Montessori sınıfında çalışan bir öğretmen, gözlemlediği bir olayı şöyle anlatmıştır: “Okulumuzun çimlerini biçmek için bahçeye çim biçme makinesi gelmişti. O sırada öğrencim K. ( 4 Yaş) ile trinomik küp çalışmasını yapıyorduk. Makinenin sesini duyunca sınıftaki diğer çocuklar pencerenin önüne koştular. Ama öğrencim K. hiçbir şey olmamış gibi çalışmaya devam etti. Ben onun da diğerleri gibi çalışmayı yarım bırakarak pencereye koşacağını düşünmüştüm. Dışarıdan gelen ses ve sınıfın hareketlenmesi, K.’nin dikkatini dağıtmadı ve o, çalışmasına devam etti.”
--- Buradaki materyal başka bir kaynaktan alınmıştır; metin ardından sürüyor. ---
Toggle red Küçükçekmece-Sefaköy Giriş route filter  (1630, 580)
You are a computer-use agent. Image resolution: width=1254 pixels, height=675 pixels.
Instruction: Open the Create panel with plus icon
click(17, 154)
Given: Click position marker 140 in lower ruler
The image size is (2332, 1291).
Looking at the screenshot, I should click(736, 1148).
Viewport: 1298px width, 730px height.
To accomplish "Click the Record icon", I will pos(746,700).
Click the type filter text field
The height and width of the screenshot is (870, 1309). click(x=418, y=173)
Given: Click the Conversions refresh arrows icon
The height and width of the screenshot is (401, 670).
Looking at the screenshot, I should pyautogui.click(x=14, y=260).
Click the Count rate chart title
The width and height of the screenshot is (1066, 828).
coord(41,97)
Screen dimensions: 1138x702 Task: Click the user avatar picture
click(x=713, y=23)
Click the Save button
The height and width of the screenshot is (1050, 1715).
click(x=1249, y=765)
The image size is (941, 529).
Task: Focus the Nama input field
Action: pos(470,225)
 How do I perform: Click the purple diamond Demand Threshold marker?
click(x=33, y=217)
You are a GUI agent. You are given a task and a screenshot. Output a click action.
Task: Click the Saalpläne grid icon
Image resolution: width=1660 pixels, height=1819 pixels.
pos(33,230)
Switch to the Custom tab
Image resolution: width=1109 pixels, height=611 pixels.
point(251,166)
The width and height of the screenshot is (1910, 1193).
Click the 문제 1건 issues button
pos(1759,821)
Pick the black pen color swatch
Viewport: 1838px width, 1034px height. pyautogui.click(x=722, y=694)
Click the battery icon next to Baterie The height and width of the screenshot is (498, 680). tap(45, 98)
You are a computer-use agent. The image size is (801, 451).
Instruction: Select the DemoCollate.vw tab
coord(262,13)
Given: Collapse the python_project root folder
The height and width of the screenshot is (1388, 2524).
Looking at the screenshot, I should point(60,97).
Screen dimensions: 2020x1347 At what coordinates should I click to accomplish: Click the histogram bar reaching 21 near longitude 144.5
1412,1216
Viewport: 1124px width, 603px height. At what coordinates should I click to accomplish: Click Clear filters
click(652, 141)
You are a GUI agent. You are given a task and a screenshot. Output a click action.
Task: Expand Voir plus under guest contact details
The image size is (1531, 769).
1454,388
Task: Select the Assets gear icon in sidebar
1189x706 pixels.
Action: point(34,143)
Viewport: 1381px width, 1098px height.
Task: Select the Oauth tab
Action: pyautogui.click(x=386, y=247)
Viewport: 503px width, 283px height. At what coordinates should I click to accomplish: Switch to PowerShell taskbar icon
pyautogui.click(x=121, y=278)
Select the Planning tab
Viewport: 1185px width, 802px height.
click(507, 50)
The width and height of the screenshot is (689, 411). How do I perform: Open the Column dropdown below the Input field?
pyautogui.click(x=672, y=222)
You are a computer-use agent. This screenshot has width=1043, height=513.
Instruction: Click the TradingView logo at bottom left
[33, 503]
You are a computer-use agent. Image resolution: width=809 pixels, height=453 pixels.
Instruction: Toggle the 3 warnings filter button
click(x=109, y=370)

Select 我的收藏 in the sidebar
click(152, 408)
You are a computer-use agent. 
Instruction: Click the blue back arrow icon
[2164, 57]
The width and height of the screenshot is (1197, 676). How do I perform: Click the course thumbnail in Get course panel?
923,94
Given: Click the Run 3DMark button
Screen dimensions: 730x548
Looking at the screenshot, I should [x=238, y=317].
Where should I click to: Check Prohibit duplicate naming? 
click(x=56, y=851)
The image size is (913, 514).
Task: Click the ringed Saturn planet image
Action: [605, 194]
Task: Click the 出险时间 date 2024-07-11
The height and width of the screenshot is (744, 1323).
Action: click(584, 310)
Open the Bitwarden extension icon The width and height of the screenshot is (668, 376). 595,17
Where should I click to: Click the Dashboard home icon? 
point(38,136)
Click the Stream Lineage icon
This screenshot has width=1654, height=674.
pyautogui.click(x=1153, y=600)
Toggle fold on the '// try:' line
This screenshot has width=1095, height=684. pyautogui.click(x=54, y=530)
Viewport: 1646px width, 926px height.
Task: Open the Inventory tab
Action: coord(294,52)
Konsantrasyon yaşamın bir parçasıdır, bir eğitim metodunun sonucu değildir. Maria Montessori bunu ilk Çocuklar Evi’ndeki gözlemleri sonucunda fark eder ve durumu “Dikkatin Polarizasyonu” olarak adlandırır. Montessori, silindirleri yerlerinden çıkarıp yine yerlerine yerleştiren üç yaşında bir kız çocuğunu gözlemlemiş ve onun bu alıştırmayı yoğun bir ilgiyle üst üste tekrarlaması dikkatini çekmiştir. Çocuğun dikkatinin dağıtılması için türlü şeyler yapılmasına rağmen çocuk alıştırmayı 42 kez tekrarlamıştır. Sonra derin bir uykudan uyanır gibi durmuş ve mutlulukla gülümsemiştir. Bu olaydan sonra Montessori, bir çocuğun çalışmasını odaklanarak yaptığı görüldüğünde çocuğun hiçbir zaman rahatsız edilmemesi gerektiğini söylemiştir.
Kaynak: Çakıroğlu Wilbrandt, Emel, Okul Öncesi Eğitimde montessori Yaklaşımı, Kök Yayıncılık, 2012.